* [Set problem]: Copy out each of the following items word for word, line by line.

* [Records shown]:
---
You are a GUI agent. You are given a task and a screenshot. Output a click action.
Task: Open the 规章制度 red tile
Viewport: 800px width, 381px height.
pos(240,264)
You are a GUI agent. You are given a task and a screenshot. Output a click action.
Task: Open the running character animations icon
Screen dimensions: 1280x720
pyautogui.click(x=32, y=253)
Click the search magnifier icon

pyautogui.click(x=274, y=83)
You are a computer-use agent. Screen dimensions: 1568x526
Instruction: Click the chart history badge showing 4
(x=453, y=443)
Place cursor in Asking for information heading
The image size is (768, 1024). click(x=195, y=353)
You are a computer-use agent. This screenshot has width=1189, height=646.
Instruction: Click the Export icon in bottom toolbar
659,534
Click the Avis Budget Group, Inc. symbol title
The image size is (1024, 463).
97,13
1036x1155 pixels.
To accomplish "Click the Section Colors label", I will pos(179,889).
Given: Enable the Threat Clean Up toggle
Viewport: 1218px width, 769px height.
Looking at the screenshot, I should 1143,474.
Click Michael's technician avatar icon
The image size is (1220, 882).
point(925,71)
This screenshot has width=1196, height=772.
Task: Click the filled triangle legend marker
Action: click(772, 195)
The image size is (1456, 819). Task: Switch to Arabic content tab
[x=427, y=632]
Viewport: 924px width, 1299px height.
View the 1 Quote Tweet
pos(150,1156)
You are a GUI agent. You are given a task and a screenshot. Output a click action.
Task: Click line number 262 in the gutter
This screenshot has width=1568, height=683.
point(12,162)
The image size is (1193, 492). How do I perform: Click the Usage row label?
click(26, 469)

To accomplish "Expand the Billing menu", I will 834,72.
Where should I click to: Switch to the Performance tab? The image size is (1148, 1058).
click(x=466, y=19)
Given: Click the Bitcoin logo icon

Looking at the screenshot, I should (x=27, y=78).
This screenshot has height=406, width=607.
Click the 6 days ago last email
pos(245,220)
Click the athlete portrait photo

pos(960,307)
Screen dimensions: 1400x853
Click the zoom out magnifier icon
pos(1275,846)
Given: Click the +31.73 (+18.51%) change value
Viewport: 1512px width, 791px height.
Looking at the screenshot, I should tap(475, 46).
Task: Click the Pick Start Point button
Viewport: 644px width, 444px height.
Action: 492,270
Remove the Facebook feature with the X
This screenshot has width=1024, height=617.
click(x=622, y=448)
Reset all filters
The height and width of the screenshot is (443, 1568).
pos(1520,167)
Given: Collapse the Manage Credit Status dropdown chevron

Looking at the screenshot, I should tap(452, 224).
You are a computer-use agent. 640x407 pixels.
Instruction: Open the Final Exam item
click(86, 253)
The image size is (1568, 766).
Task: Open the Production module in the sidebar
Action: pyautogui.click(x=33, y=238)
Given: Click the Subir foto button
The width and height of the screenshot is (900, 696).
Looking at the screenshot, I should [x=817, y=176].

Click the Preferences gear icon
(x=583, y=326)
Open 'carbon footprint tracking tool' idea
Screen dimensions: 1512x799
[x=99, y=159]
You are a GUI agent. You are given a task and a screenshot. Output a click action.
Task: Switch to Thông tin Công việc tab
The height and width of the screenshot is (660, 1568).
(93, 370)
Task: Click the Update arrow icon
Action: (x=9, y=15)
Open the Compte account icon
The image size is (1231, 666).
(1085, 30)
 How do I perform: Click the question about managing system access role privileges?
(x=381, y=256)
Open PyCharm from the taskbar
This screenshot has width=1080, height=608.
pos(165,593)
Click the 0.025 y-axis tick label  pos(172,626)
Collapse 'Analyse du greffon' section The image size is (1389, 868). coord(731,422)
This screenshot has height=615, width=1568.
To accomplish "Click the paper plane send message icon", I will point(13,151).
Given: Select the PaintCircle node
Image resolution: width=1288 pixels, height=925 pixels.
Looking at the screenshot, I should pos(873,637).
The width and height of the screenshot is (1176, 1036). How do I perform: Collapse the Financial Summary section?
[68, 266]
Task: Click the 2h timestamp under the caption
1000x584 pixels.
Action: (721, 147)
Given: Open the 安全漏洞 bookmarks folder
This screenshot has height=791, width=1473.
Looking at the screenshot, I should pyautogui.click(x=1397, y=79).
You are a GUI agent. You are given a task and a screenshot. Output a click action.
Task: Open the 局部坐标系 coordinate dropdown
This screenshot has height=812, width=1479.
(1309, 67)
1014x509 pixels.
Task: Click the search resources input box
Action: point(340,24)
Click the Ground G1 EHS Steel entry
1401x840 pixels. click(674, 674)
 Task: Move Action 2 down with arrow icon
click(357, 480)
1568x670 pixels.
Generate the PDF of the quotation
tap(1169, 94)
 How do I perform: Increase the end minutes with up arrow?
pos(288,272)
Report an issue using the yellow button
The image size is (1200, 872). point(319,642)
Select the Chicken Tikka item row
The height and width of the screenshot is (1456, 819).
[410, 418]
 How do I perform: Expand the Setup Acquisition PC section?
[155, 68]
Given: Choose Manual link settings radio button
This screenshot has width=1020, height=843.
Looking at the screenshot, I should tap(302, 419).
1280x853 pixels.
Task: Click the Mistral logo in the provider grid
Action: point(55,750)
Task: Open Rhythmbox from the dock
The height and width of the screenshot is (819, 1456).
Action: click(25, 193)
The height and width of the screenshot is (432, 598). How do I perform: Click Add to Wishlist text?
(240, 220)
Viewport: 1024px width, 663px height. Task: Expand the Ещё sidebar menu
---
* [Problem solution]:
You are a GUI agent. You are given a task and a screenshot. Output a click action.
Task: Open the 规章制度 red tile
Viewport: 800px width, 381px height.
pos(240,264)
You are a GUI agent. You are given a task and a screenshot. Output a click action.
Task: Open the running character animations icon
Screen dimensions: 1280x720
pyautogui.click(x=32, y=253)
Click the search magnifier icon

pyautogui.click(x=274, y=83)
You are a computer-use agent. Screen dimensions: 1568x526
Instruction: Click the chart history badge showing 4
(x=453, y=443)
Place cursor in Asking for information heading
The image size is (768, 1024). click(x=195, y=353)
You are a computer-use agent. This screenshot has width=1189, height=646.
Instruction: Click the Export icon in bottom toolbar
659,534
Click the Avis Budget Group, Inc. symbol title
The image size is (1024, 463).
97,13
1036x1155 pixels.
To accomplish "Click the Section Colors label", I will pos(179,889).
Given: Enable the Threat Clean Up toggle
Viewport: 1218px width, 769px height.
Looking at the screenshot, I should 1143,474.
Click Michael's technician avatar icon
The image size is (1220, 882).
point(925,71)
This screenshot has width=1196, height=772.
Task: Click the filled triangle legend marker
Action: click(772, 195)
The image size is (1456, 819). Task: Switch to Arabic content tab
[x=427, y=632]
Viewport: 924px width, 1299px height.
View the 1 Quote Tweet
pos(150,1156)
You are a GUI agent. You are given a task and a screenshot. Output a click action.
Task: Click line number 262 in the gutter
This screenshot has width=1568, height=683.
point(12,162)
The image size is (1193, 492). How do I perform: Click the Usage row label?
click(26, 469)

To accomplish "Expand the Billing menu", I will 834,72.
Where should I click to: Switch to the Performance tab? The image size is (1148, 1058).
click(x=466, y=19)
Given: Click the Bitcoin logo icon

Looking at the screenshot, I should (x=27, y=78).
This screenshot has height=406, width=607.
Click the 6 days ago last email
pos(245,220)
Click the athlete portrait photo

pos(960,307)
Screen dimensions: 1400x853
Click the zoom out magnifier icon
pos(1275,846)
Given: Click the +31.73 (+18.51%) change value
Viewport: 1512px width, 791px height.
Looking at the screenshot, I should tap(475, 46).
Task: Click the Pick Start Point button
Viewport: 644px width, 444px height.
Action: 492,270
Remove the Facebook feature with the X
This screenshot has width=1024, height=617.
click(x=622, y=448)
Reset all filters
The height and width of the screenshot is (443, 1568).
pos(1520,167)
Given: Collapse the Manage Credit Status dropdown chevron

Looking at the screenshot, I should tap(452, 224).
You are a computer-use agent. 640x407 pixels.
Instruction: Open the Final Exam item
click(86, 253)
The image size is (1568, 766).
Task: Open the Production module in the sidebar
Action: pyautogui.click(x=33, y=238)
Given: Click the Subir foto button
The width and height of the screenshot is (900, 696).
Looking at the screenshot, I should [x=817, y=176].

Click the Preferences gear icon
(x=583, y=326)
Open 'carbon footprint tracking tool' idea
Screen dimensions: 1512x799
[x=99, y=159]
You are a GUI agent. You are given a task and a screenshot. Output a click action.
Task: Switch to Thông tin Công việc tab
The height and width of the screenshot is (660, 1568).
(93, 370)
Task: Click the Update arrow icon
Action: (x=9, y=15)
Open the Compte account icon
The image size is (1231, 666).
(1085, 30)
 How do I perform: Click the question about managing system access role privileges?
(x=381, y=256)
Open PyCharm from the taskbar
This screenshot has width=1080, height=608.
pos(165,593)
Click the 0.025 y-axis tick label  pos(172,626)
Collapse 'Analyse du greffon' section The image size is (1389, 868). coord(731,422)
This screenshot has height=615, width=1568.
To accomplish "Click the paper plane send message icon", I will point(13,151).
Given: Select the PaintCircle node
Image resolution: width=1288 pixels, height=925 pixels.
Looking at the screenshot, I should pos(873,637).
The width and height of the screenshot is (1176, 1036). How do I perform: Collapse the Financial Summary section?
[68, 266]
Task: Click the 2h timestamp under the caption
1000x584 pixels.
Action: (721, 147)
Given: Open the 安全漏洞 bookmarks folder
This screenshot has height=791, width=1473.
Looking at the screenshot, I should pyautogui.click(x=1397, y=79).
You are a GUI agent. You are given a task and a screenshot. Output a click action.
Task: Open the 局部坐标系 coordinate dropdown
This screenshot has height=812, width=1479.
(1309, 67)
1014x509 pixels.
Task: Click the search resources input box
Action: point(340,24)
Click the Ground G1 EHS Steel entry
1401x840 pixels. click(674, 674)
 Task: Move Action 2 down with arrow icon
click(357, 480)
1568x670 pixels.
Generate the PDF of the quotation
tap(1169, 94)
 How do I perform: Increase the end minutes with up arrow?
pos(288,272)
Report an issue using the yellow button
The image size is (1200, 872). point(319,642)
Select the Chicken Tikka item row
The height and width of the screenshot is (1456, 819).
[410, 418]
 How do I perform: Expand the Setup Acquisition PC section?
[155, 68]
Given: Choose Manual link settings radio button
This screenshot has width=1020, height=843.
Looking at the screenshot, I should tap(302, 419).
1280x853 pixels.
Task: Click the Mistral logo in the provider grid
Action: point(55,750)
Task: Open Rhythmbox from the dock
The height and width of the screenshot is (819, 1456).
Action: click(25, 193)
The height and width of the screenshot is (432, 598). How do I perform: Click Add to Wishlist text?
(240, 220)
Viewport: 1024px width, 663px height. Task: Expand the Ещё sidebar menu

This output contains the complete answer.